> **Your assignment**
A verbatim copy of the listing is the expected output.

> **Dataset extract**
+ + + + + + +
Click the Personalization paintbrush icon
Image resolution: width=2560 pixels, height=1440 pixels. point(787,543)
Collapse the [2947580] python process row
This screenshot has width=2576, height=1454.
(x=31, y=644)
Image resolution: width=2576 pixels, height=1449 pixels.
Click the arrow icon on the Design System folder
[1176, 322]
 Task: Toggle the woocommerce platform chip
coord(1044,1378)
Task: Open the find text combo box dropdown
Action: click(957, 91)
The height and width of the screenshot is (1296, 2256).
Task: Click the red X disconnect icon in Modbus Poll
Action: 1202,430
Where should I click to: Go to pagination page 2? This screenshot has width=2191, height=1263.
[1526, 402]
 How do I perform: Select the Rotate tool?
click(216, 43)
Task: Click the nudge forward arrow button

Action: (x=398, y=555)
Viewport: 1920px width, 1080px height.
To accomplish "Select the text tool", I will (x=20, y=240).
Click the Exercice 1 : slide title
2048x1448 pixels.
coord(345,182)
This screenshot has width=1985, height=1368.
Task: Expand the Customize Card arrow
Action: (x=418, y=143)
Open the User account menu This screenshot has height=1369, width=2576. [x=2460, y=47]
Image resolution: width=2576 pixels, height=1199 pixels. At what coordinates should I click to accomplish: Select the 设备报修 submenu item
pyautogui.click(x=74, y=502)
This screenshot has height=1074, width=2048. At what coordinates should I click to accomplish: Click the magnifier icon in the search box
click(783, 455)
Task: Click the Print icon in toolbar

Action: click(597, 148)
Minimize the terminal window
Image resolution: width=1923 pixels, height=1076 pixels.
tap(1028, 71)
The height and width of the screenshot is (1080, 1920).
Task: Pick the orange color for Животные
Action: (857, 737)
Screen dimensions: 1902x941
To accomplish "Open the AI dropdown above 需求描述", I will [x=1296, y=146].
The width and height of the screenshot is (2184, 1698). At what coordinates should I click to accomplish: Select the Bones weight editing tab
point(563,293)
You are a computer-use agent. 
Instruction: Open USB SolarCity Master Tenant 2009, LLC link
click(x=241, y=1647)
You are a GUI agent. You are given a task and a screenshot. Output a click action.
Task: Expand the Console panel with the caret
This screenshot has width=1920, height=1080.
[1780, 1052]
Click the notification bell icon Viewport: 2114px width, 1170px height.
+ + + + + + +
> **Answer below**
Click the Personalization paintbrush icon
Image resolution: width=2560 pixels, height=1440 pixels. point(787,543)
Collapse the [2947580] python process row
This screenshot has width=2576, height=1454.
(x=31, y=644)
Image resolution: width=2576 pixels, height=1449 pixels.
Click the arrow icon on the Design System folder
[1176, 322]
 Task: Toggle the woocommerce platform chip
coord(1044,1378)
Task: Open the find text combo box dropdown
Action: click(957, 91)
The height and width of the screenshot is (1296, 2256).
Task: Click the red X disconnect icon in Modbus Poll
Action: 1202,430
Where should I click to: Go to pagination page 2? This screenshot has width=2191, height=1263.
[1526, 402]
 How do I perform: Select the Rotate tool?
click(216, 43)
Task: Click the nudge forward arrow button

Action: (x=398, y=555)
Viewport: 1920px width, 1080px height.
To accomplish "Select the text tool", I will (x=20, y=240).
Click the Exercice 1 : slide title
2048x1448 pixels.
coord(345,182)
This screenshot has width=1985, height=1368.
Task: Expand the Customize Card arrow
Action: (x=418, y=143)
Open the User account menu This screenshot has height=1369, width=2576. [x=2460, y=47]
Image resolution: width=2576 pixels, height=1199 pixels. At what coordinates should I click to accomplish: Select the 设备报修 submenu item
pyautogui.click(x=74, y=502)
This screenshot has height=1074, width=2048. At what coordinates should I click to accomplish: Click the magnifier icon in the search box
click(783, 455)
Task: Click the Print icon in toolbar

Action: click(597, 148)
Minimize the terminal window
Image resolution: width=1923 pixels, height=1076 pixels.
tap(1028, 71)
The height and width of the screenshot is (1080, 1920).
Task: Pick the orange color for Животные
Action: (857, 737)
Screen dimensions: 1902x941
To accomplish "Open the AI dropdown above 需求描述", I will [x=1296, y=146].
The width and height of the screenshot is (2184, 1698). At what coordinates should I click to accomplish: Select the Bones weight editing tab
point(563,293)
You are a computer-use agent. 
Instruction: Open USB SolarCity Master Tenant 2009, LLC link
click(x=241, y=1647)
You are a GUI agent. You are given a task and a screenshot. Output a click action.
Task: Expand the Console panel with the caret
This screenshot has width=1920, height=1080.
[1780, 1052]
Click the notification bell icon Viewport: 2114px width, 1170px height.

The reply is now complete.